Le nom de la rue des Chaussumiers a été inspiré par celui du lieu-dit qui existait à proximité. Mais que signifie ce mot ? Il s'agit du terme employé dans la région pour désigner les ouvriers travaillant la chaux. On le trouve dans les actes des notaires fondettois de l'Ancien Régime.
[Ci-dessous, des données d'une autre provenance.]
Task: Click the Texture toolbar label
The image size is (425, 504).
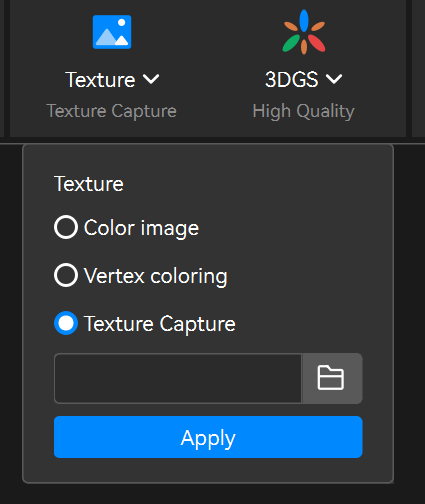Action: [100, 80]
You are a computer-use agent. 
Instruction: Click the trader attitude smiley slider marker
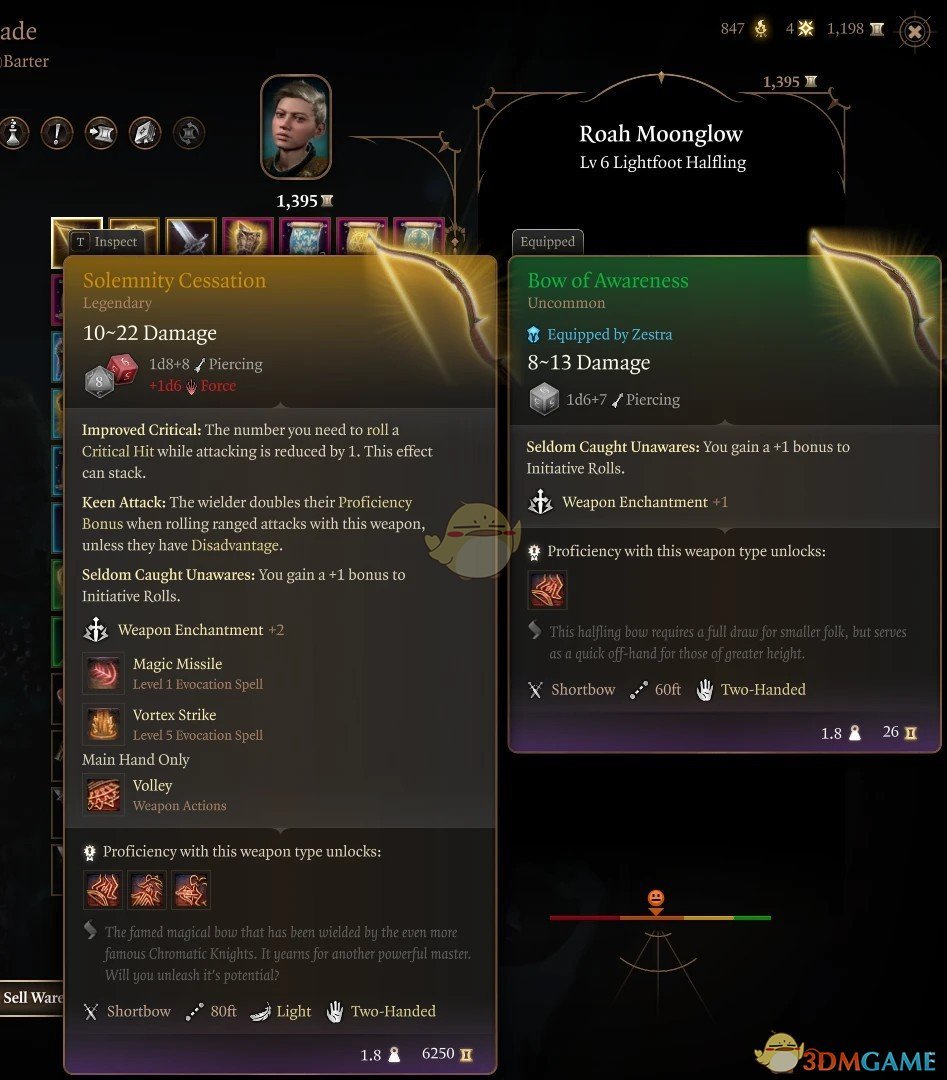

C'est un synonyme local des mots "chaufournier" ou "chaulier" que citent les dictionnaires modernes.


Le Peu

A Fondettes, les rues étroites et pentues qui gravissent les coteaux des deux côtés de la rue Eugène-Goüin (les rues du Docteur Balmelle, du Vicariat, de Châteauneuf, et l'impasse Eugène-Goüin) étaient jadis appelées (les anciens Fondettois s'en souviennent) "les peux". Et comme l'onomastique ne se refuse ni paradoxe ni oxymore, la rue du Vicariat était nommée "le Grand-Peu" et  la rue Balmelle, "le Petit-Peu". Ce terme régionaliste désigne ainsi des ruelles en pente. On peut se demander quelle est l'origine de ce mot. Faute d'autre explication, je fais, pour ma part, l'hypothèse hasardeuse qu'il pourrait être dérivé du celtique "pen" qui désigne une colline, une montagne.
Il est regrettable qu'en nommant les rues de notre bourg, on n'ait pas conservé et ainsi sauvegardé ce vieux terme tourangeau : "le peu du Vicariat" ou "le peu de Chateauneuf".

J.P. Pineau


Pourquoi avoir choisi ''Fundeta'' pour le nom de l'association

Ce nom nous a semblé bien illustrer l’activité de notre association qui est consacrée à l’histoire et au patrimoine de Fondettes. Le nom d’origine latine Fundeta est le premier connu pour désigner Fondettes. Il a été relevé dans une charte de l’abbaye de Marmoutier, datant de 1080, sous la formulation complète : ecclesia Sanctae Mariae de Fundeta. Ainsi apprend-on, par la même occasion, que l’église d’alors était dédiée à la Vierge avant de l’être à saint Symphorien.